Almost all the participants were inpatients from open acute or secure wards. Older adults with dementia and smaller services (including brain injury, drug and alcohol services, and learning disability) were excluded. Our sample was disproportionately male and older than the average inpatient. Although everyone on the included wards was invited, those without interest in SPC may have declined to be interviewed.

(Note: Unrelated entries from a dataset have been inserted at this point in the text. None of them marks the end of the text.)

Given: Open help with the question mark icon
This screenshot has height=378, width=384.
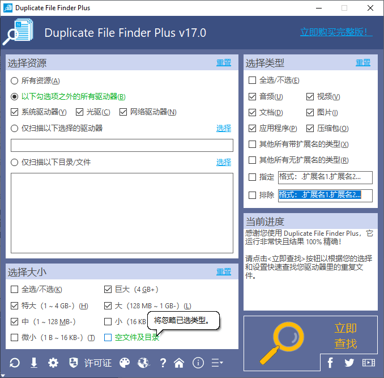Looking at the screenshot, I should click(163, 363).
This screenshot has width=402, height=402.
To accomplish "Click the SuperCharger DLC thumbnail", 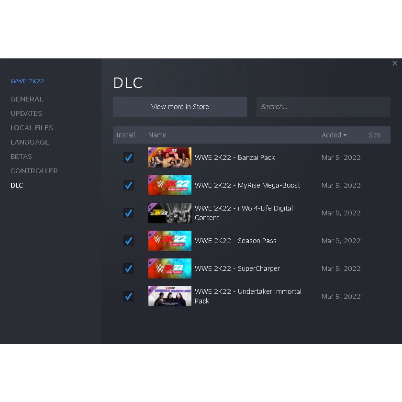I will coord(169,268).
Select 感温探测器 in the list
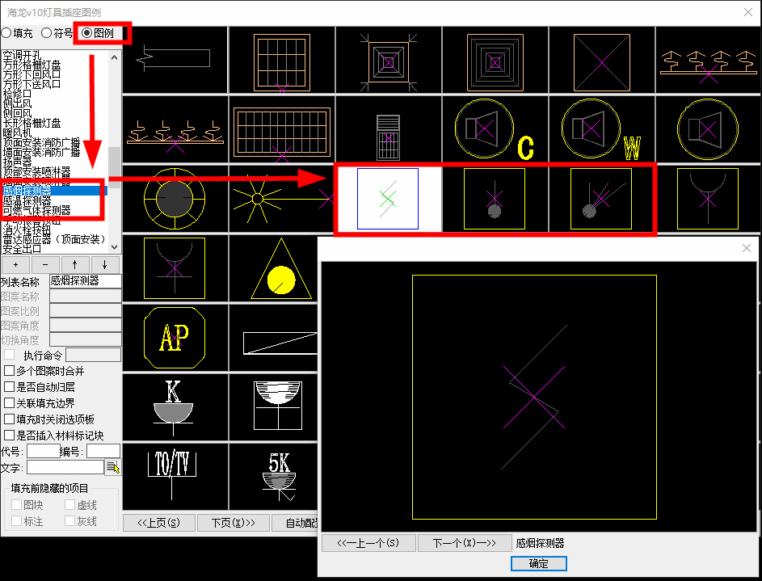This screenshot has height=581, width=762. tap(27, 200)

Both the Panel and participants reflected a wide spread of demographics and educational attainment but the findings’ generalisability may be questioned at two levels. The first concerns the details regarding aspects of SPC that were valued. Different findings might have been generated elsewhere or at different times or by different researchers. More challenging is the implication that co-production would be desirable world-wide. There is real risk of dogmatically imposing a seemingly benign Eurocentric model on cultures where it may be inappropriate or actually harmful. Authentic co-production would allow for genuine consultation but is predicated on profound respect and considerable skill in communication. Superficial or coercive pseudo co-production would not only be paternalistic but could potentially be more damaging than its displaced alternative.
The initial coding was undertaken by EW who is not theologically trained. Although the coding frame was cross-checked and discussed in depth with researchers who are, it may have been done differently by a chaplain.

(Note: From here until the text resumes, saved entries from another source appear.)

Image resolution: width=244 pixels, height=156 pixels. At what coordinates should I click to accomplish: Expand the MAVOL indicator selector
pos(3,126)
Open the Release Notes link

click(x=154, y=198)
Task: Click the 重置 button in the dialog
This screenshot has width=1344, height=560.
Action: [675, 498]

In common with other recent studies [35, 38, 40], this study shows mental health service users are keen to have spiritual and religious elements to their care. Many regard this as essential to the healing process. NHS services should consider a bio-psycho-social-spiritual model in their aim to provide holistic, patient centred care to their patients. Co-producing the research has proved invaluable.
NHS, National Health Service, SPC, Spiritual and Pastoral Care
The authors thank all the staff who helped recruit service users and members of the patient and public involvement panel.
This research was funded by a grant from Mersey Care NHS Foundation Trust.
Supporting data will not be made available as it contains indirect identifiers and releasing it could breach the confidentiality of our participants.
JR conceived the study and led on the co-production, interviewing, and study design. EW undertook some interviews, transcribed the interviews, analysed the data, and drafted the manuscript. AT shared in designing the study, cross-checking data coding and analysis. All authors read and approved the final manuscript.
The authors declare that they have no competing interests.
Participants gave consent for their data to be used in the manuscript.
Ethical approval for the data collection was granted by the Haydock NHS Research Ethics Committee (14/NW/1040). Potential participants were given at least 24 hours to consider joining the research. Before the interview commenced, participants were told the research’s purpose and aims. They received guidance about how they could withdraw consent at any point. All participants had capacity to consent and gave informed consent to be in the research and for their data to be used in the write up. Consent forms were signed in the presence of a researcher, countersigned and kept in the main study site file.